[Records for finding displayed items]
--------------------------------
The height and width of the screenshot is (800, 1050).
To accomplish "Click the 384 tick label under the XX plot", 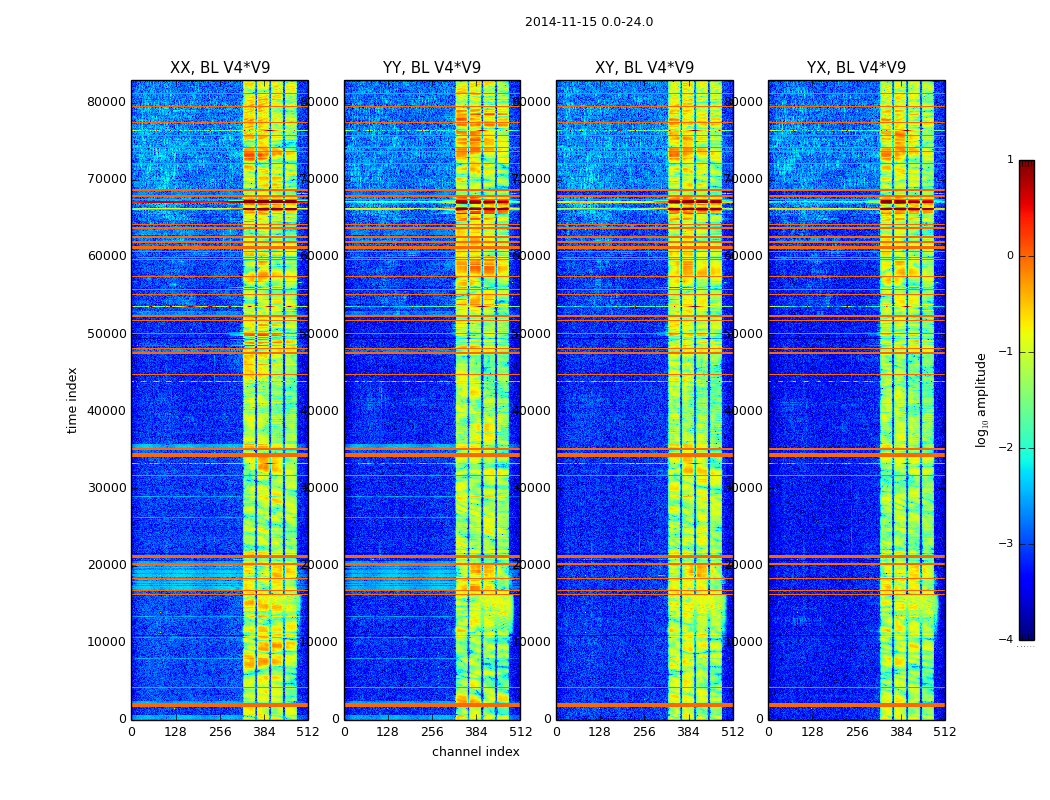I will [264, 732].
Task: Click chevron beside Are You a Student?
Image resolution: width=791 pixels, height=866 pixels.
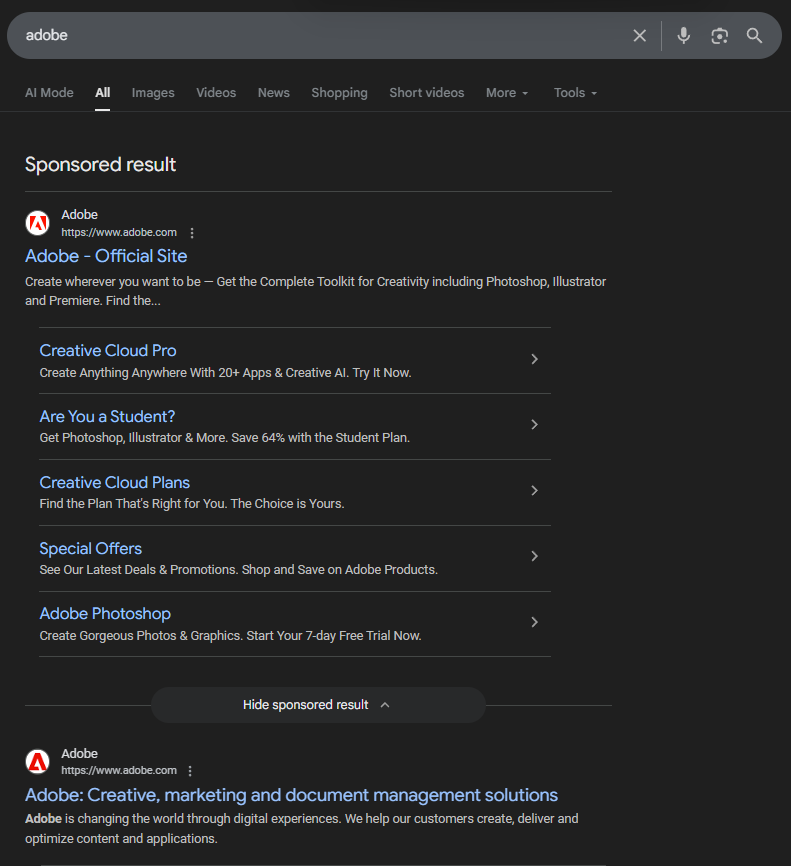Action: pyautogui.click(x=535, y=425)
--------------------------------
Objective | Write out the records again from the line with "Task: Click chevron beside Are You a Student?" up to and including the last line of the records, shifting every coordinate in the answers by adding 13 to it. Leave the pictures out.

Right answer |
Task: Click chevron beside Are You a Student?
Image resolution: width=791 pixels, height=866 pixels.
Action: pyautogui.click(x=548, y=438)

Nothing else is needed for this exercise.